While civil rights organizing has a long and successful history in winning social justice in the United States, a broader human rights framework—which includes the rights to housing, employment, healthcare, and safe communities—has less often been central to building mass movements. In this issue you will find a roundtable discussion on rights, in which participants discuss ways in which this platform is being brought into existence in organizing campaigns in cities and counties across the country.
As David Harvey says in an interview with Amy Goodman (published in this issue), the Right to the City Alliance and parallel campaigns across the world are raising questions about democratic control of public resources and even private priorities. Capitalism has always depended on state intervention to reconfigure itself following the inevitable financial collapses brought on by monopolies and speculation. But workers have also sometimes succeeded in using these crises to meet their own needs. Despite the fact that the Obama administration refused to attend the recent United Nations conference on racism and has taken reparations for African-American slavery off the table, grassroots agitation for redistributive justice is on the rise.

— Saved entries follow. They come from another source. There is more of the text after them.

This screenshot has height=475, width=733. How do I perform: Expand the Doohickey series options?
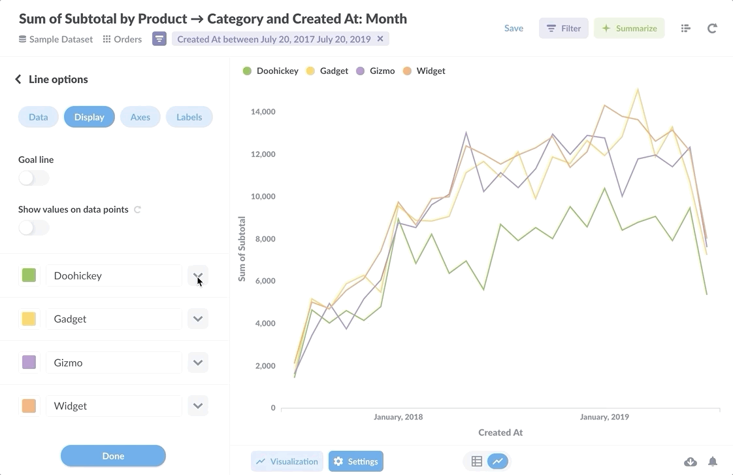point(198,275)

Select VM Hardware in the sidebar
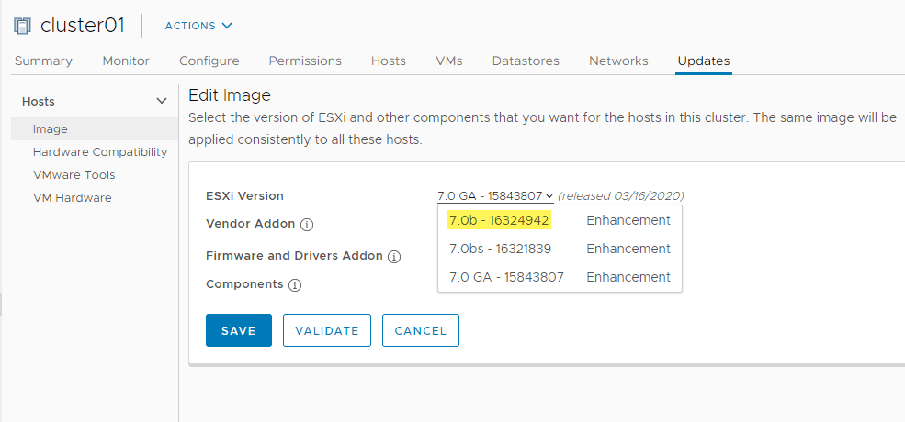[72, 198]
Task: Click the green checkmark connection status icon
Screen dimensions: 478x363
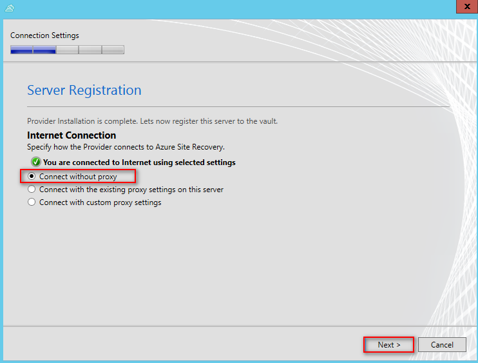Action: [36, 162]
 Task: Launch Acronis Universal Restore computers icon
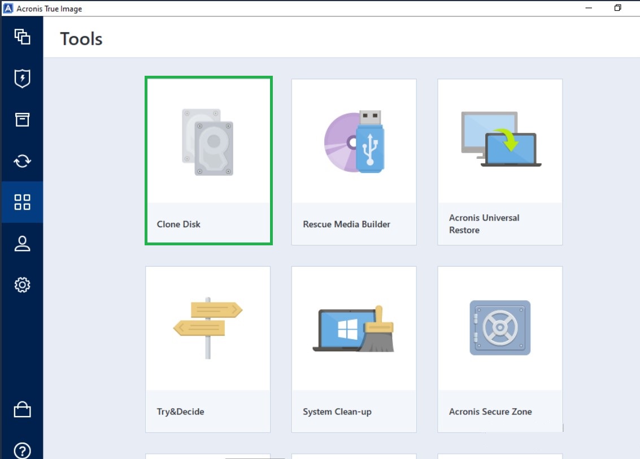(x=500, y=140)
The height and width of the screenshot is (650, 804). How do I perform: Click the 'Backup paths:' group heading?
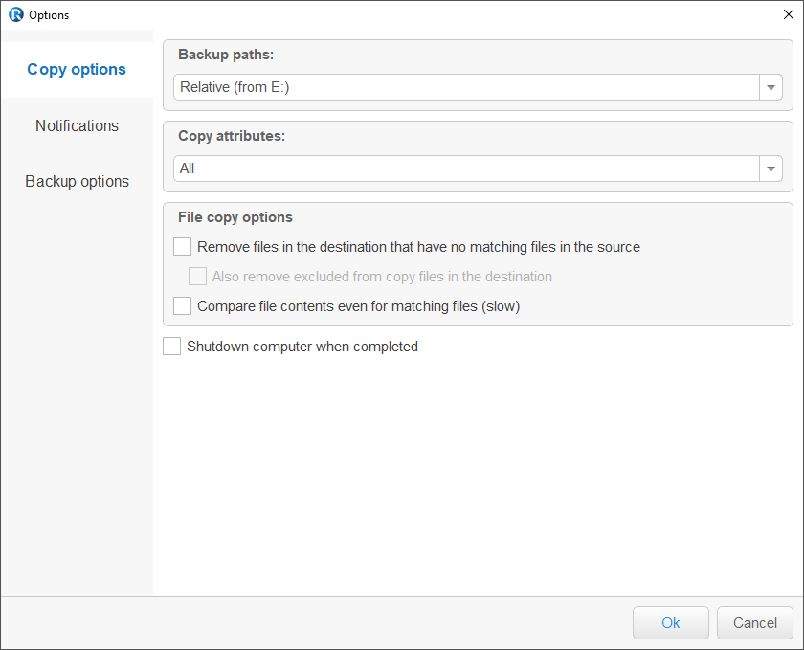point(226,55)
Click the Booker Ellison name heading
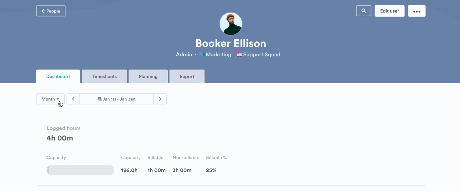The image size is (460, 191). pyautogui.click(x=231, y=43)
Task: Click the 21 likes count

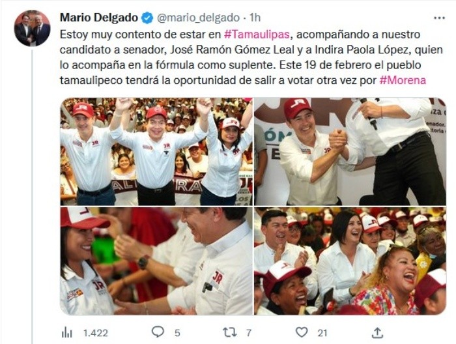Action: (x=322, y=333)
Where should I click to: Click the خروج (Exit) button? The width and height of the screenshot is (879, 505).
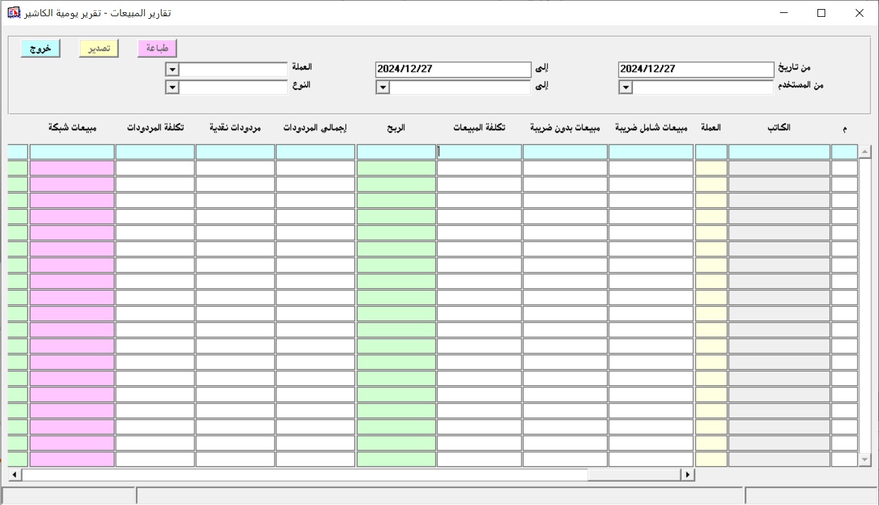[40, 49]
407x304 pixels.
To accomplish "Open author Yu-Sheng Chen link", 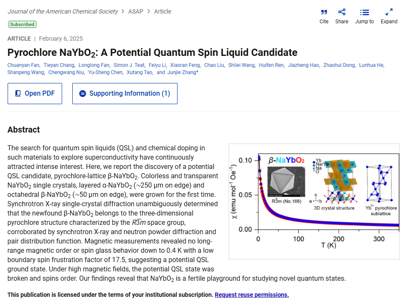I will coord(106,72).
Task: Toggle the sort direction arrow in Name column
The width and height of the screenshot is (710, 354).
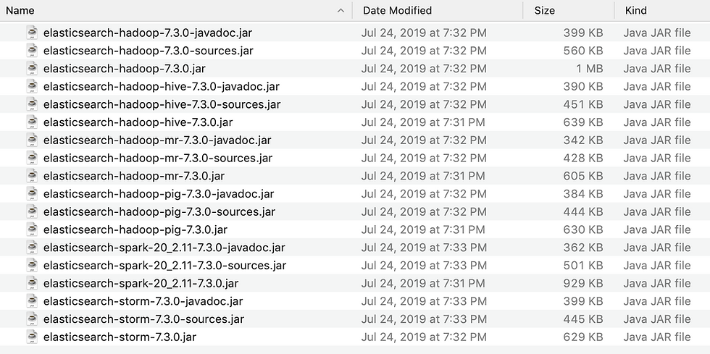Action: coord(341,10)
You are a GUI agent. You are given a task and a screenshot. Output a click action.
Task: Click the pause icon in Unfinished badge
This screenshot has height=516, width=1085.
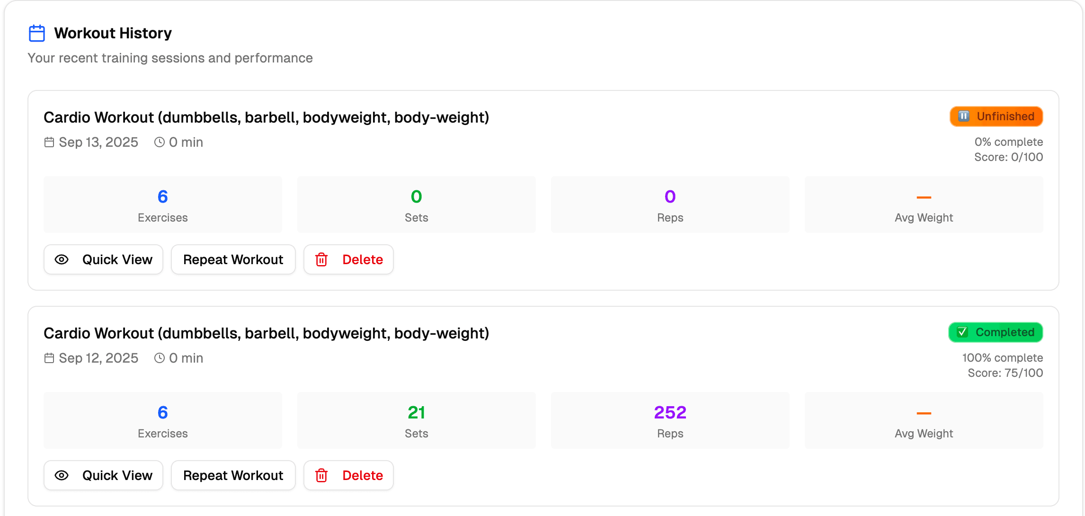click(x=963, y=116)
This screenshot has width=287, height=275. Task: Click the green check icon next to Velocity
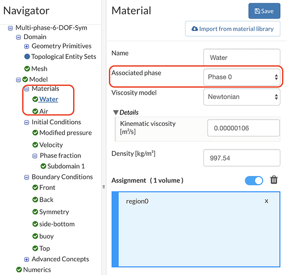[35, 145]
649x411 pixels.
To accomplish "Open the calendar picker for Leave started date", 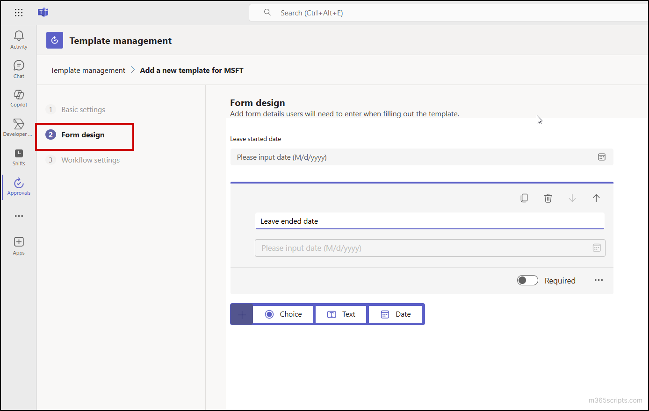I will [x=602, y=157].
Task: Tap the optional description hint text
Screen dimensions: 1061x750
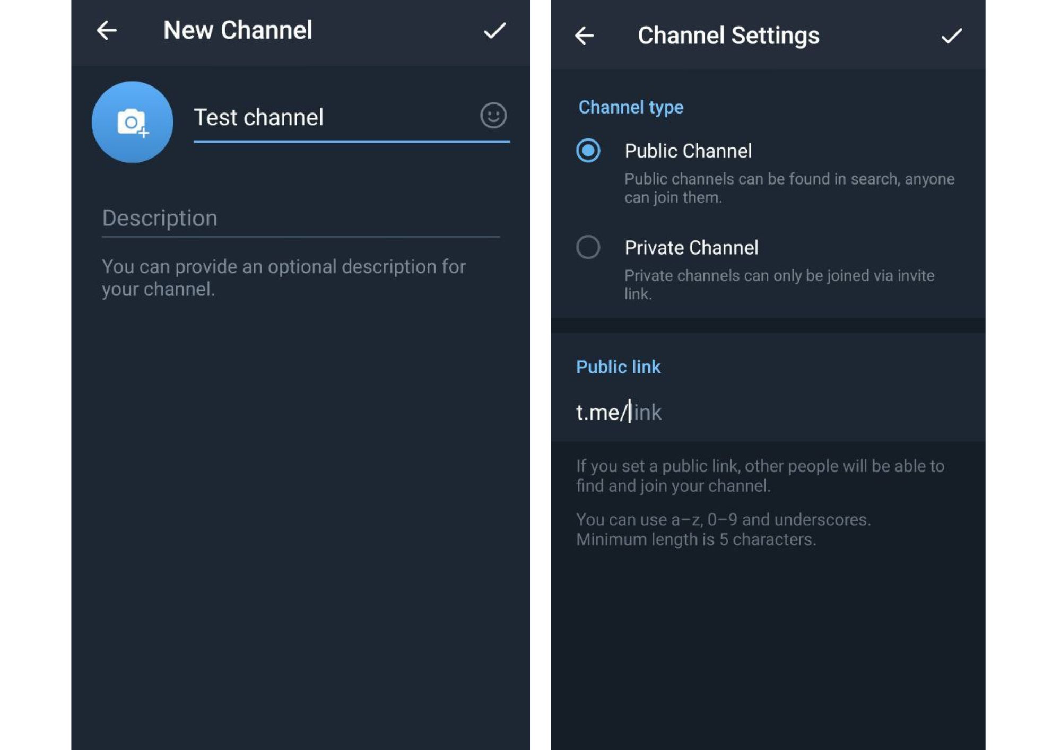Action: click(x=283, y=277)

The silver lining in the current catastrophe is that ever more people—including many who previously refused to consider alternatives to capitalism—are coming to understand that the existing system is fundamentally flawed, and broad based coalitions for structural change are becoming a reality.
urbanhabitat.org/rpe
For links to past issues see below.

The Art of Protest
The Oscar Grant Memorial Arts Project


“The role of the revolutionary artist is to make revolution irresistible.”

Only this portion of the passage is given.